Can you set down the rows word for word, starting with the line that contains "Viewport: 864px width, 399px" and going on through the end of the rows, with the pictures left out?

**A run of rows:**

++++++

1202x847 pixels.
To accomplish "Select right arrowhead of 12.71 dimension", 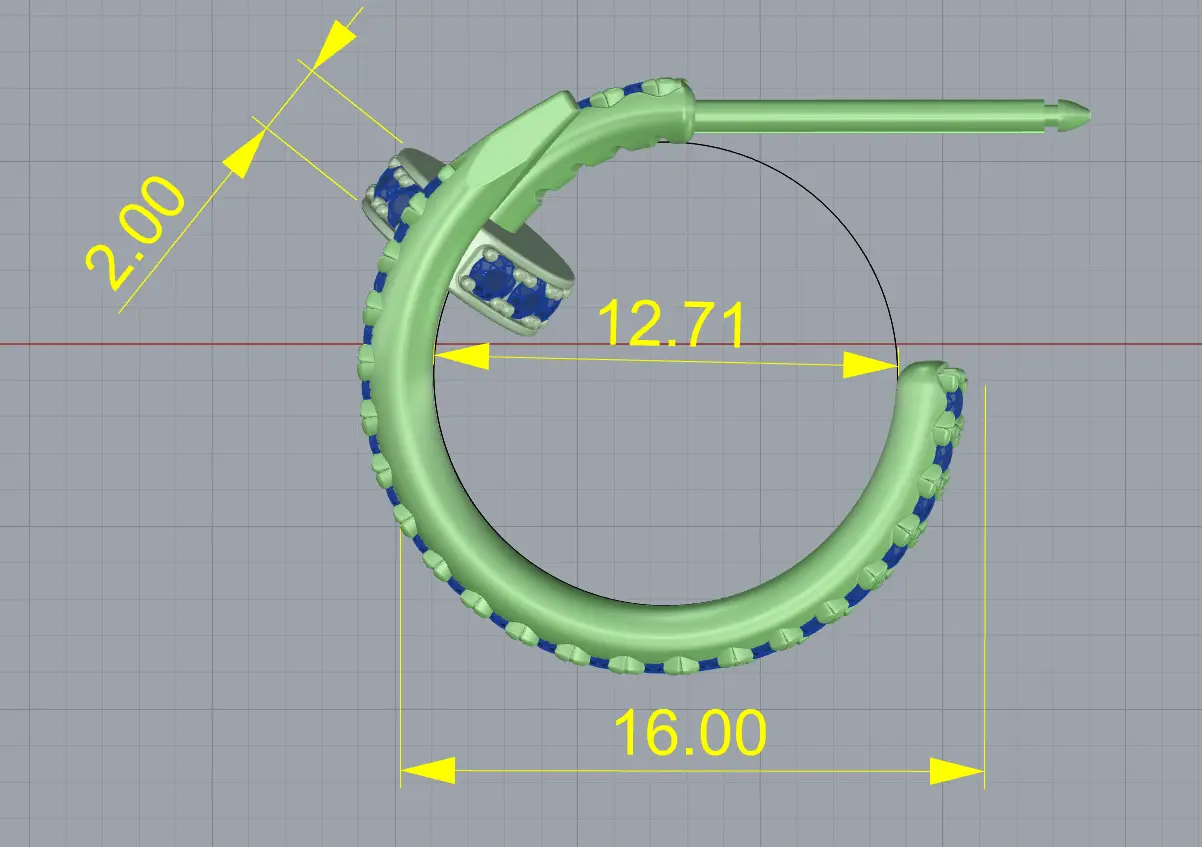I will tap(870, 365).
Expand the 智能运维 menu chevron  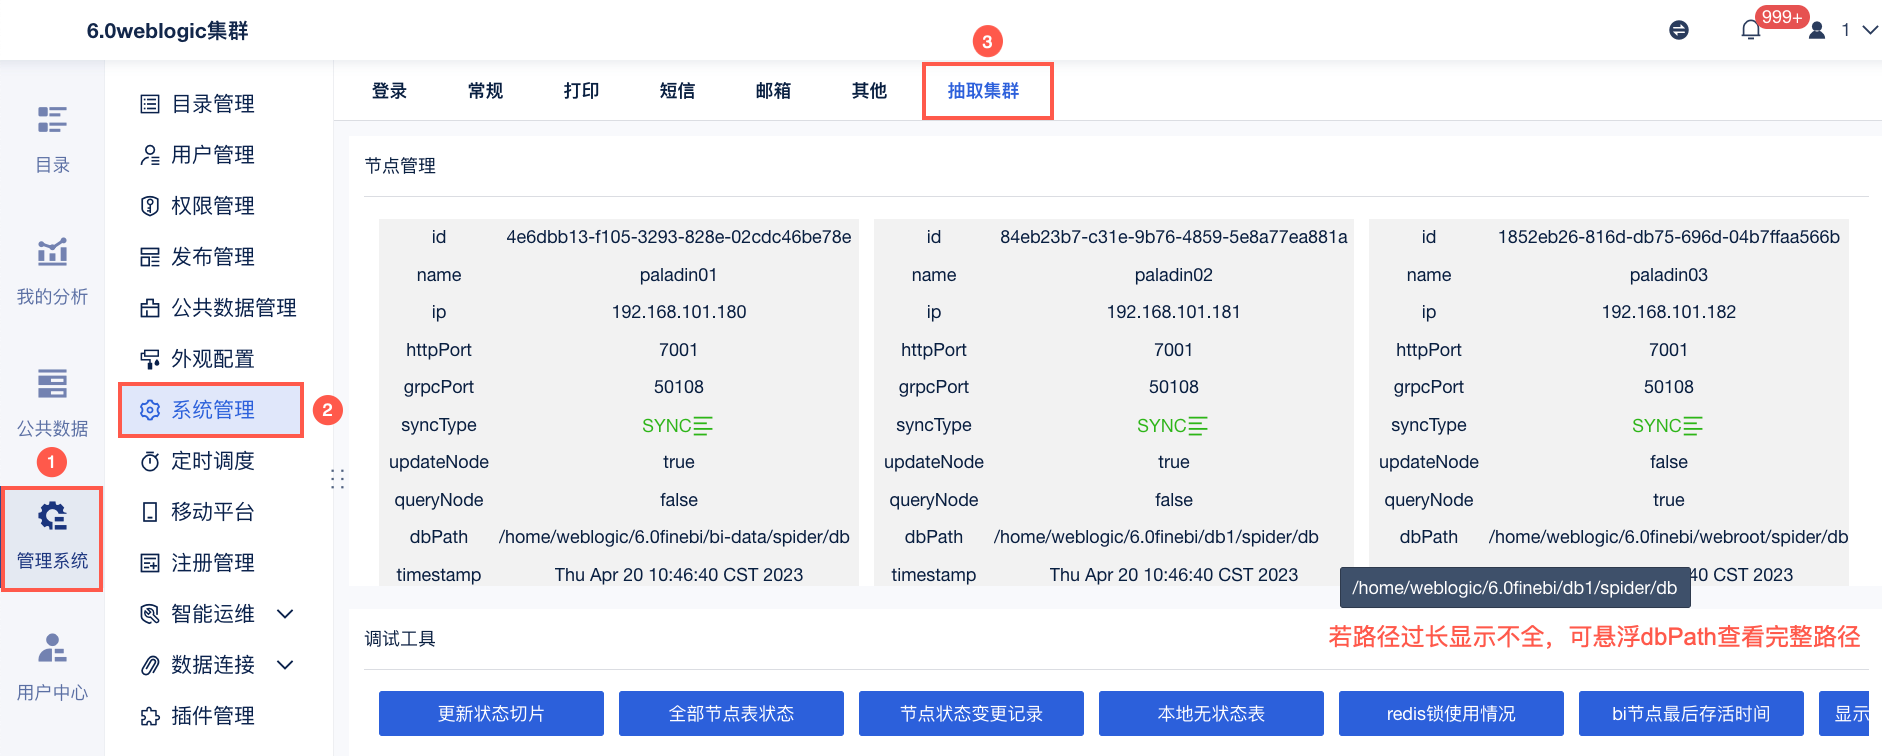pyautogui.click(x=285, y=614)
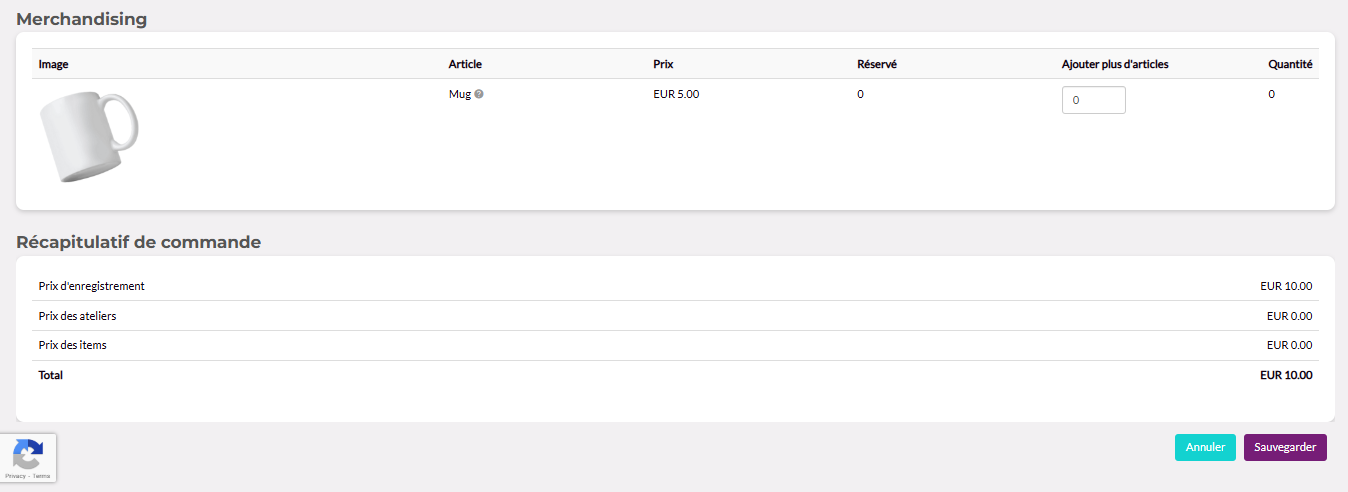Click the 'Prix d'enregistrement' summary row label
Screen dimensions: 1348x492
92,286
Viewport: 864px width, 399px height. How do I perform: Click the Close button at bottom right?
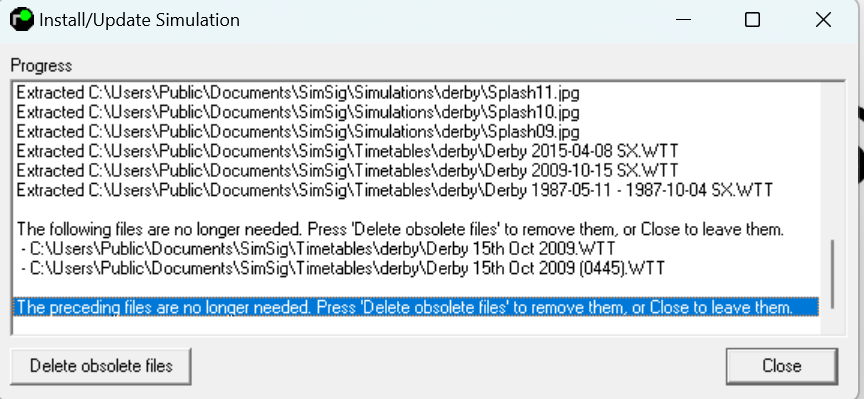pos(781,366)
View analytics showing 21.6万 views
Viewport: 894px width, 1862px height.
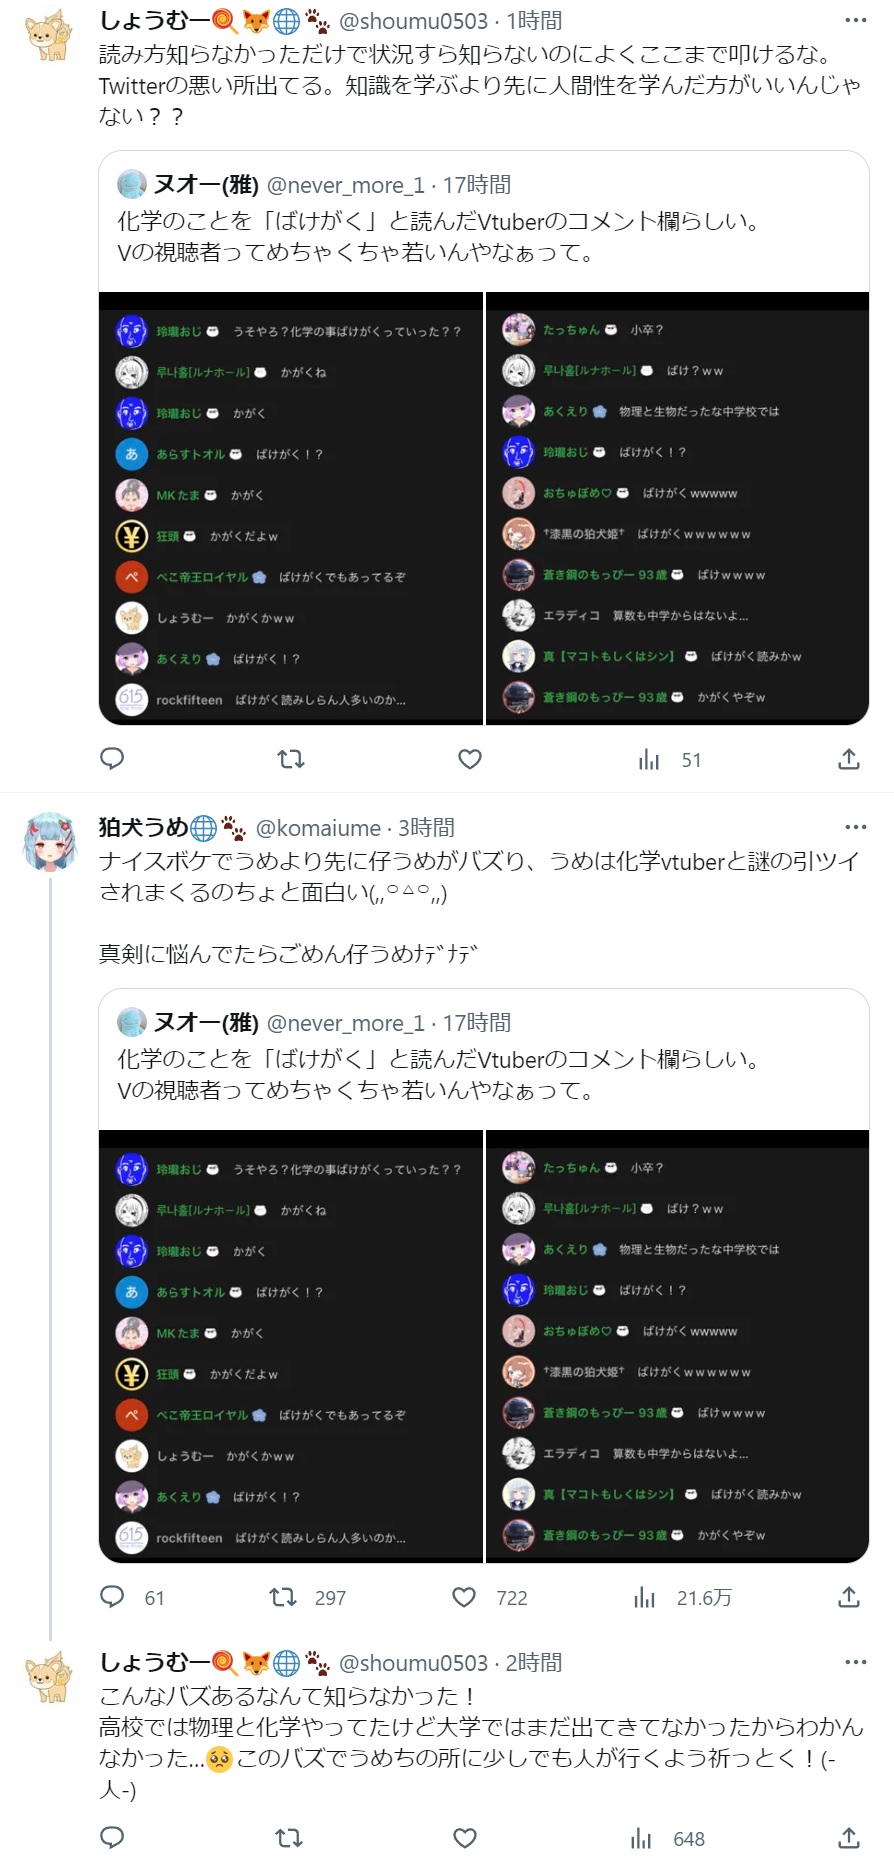pos(682,1597)
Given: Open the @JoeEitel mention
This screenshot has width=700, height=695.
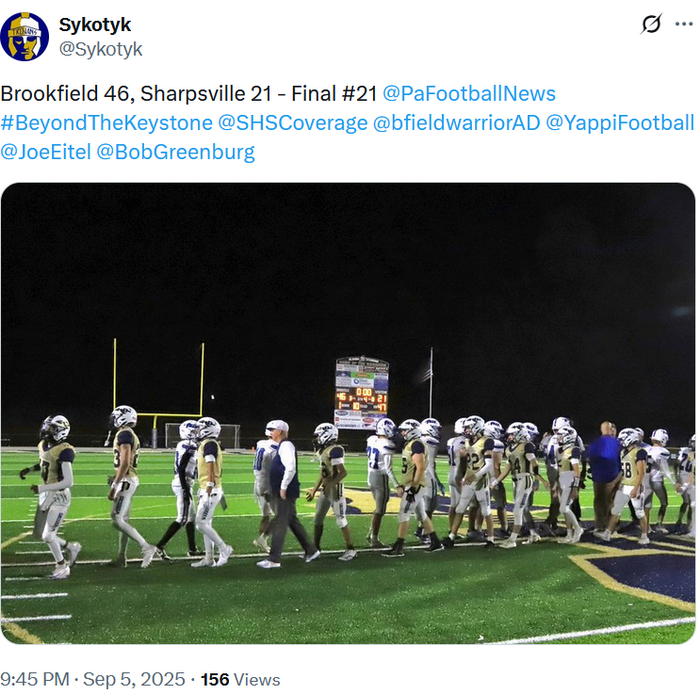Looking at the screenshot, I should click(46, 152).
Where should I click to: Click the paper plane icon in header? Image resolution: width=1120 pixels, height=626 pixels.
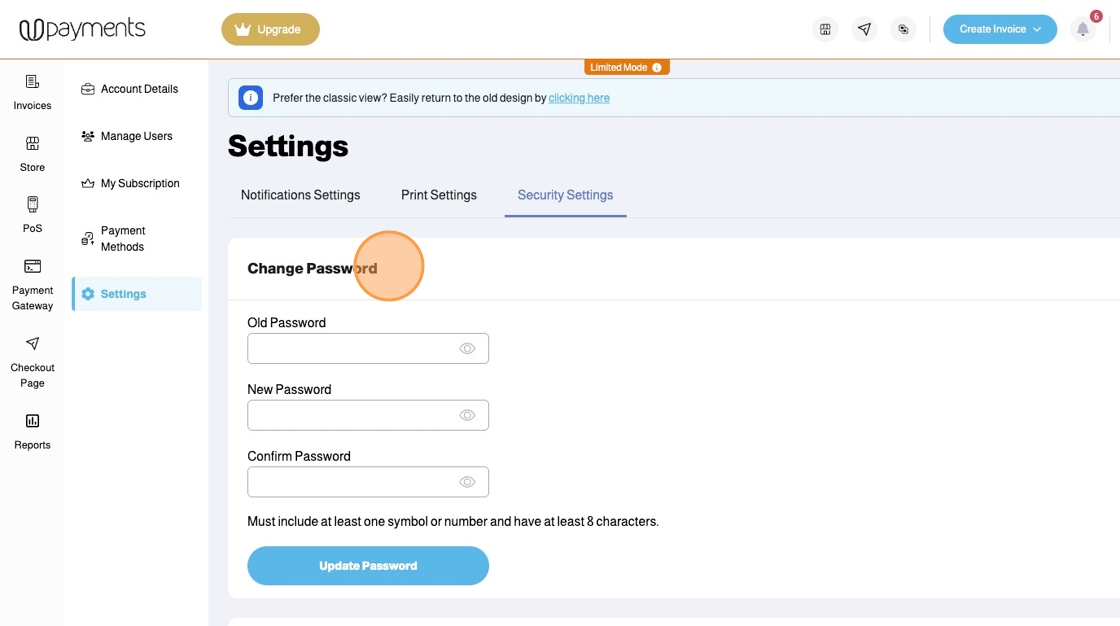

++++++

**EXERCISE SOLUTION:**
Viewport: 864px width, 399px height. How do I perform: Click the Close button at bottom right?
pos(781,366)
View analytics showing 21.6万 views
Viewport: 894px width, 1862px height.
pos(682,1597)
Given: Open the @JoeEitel mention
This screenshot has width=700, height=695.
Looking at the screenshot, I should click(46, 152).
Where should I click to: Click the paper plane icon in header? Image resolution: width=1120 pixels, height=626 pixels.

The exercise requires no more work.